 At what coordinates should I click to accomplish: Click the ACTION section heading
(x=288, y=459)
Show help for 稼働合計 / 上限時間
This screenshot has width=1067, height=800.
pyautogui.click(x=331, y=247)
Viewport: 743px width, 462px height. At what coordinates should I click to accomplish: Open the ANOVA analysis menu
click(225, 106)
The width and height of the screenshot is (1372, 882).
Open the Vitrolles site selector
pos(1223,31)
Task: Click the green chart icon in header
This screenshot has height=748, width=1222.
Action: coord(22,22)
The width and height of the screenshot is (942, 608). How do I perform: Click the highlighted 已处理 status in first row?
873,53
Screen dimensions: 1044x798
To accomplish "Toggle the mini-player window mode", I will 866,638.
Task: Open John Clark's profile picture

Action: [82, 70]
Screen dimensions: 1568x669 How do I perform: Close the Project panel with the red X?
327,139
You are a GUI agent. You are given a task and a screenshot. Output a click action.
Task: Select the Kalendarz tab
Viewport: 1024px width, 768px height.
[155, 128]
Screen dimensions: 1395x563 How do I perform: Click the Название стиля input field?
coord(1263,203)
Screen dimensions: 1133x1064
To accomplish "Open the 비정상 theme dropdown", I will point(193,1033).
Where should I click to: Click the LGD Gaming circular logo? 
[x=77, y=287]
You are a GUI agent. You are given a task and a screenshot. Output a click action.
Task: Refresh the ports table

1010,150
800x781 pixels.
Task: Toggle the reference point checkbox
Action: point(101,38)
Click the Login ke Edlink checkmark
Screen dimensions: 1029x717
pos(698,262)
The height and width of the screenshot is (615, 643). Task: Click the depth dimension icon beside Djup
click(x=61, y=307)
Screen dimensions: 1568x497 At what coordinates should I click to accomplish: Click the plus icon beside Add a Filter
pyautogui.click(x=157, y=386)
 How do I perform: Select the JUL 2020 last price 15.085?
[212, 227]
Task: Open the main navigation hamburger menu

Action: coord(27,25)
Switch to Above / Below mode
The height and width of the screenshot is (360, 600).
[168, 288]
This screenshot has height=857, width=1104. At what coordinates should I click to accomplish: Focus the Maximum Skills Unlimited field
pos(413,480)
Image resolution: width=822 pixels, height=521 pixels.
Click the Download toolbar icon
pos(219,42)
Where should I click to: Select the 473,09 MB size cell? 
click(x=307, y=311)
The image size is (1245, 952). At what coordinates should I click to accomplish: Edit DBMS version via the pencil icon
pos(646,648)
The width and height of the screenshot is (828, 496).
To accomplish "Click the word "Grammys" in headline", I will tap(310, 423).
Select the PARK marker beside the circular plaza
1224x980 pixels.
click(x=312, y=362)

• • • •

# [What you need to do]
The expected answer is a copy of each line above containing "will".

# [Written response]
To accomplish "Toggle the mini-player window mode", I will 866,638.
To accomplish "Open the 비정상 theme dropdown", I will point(193,1033).
To accomplish "Click the word "Grammys" in headline", I will tap(310, 423).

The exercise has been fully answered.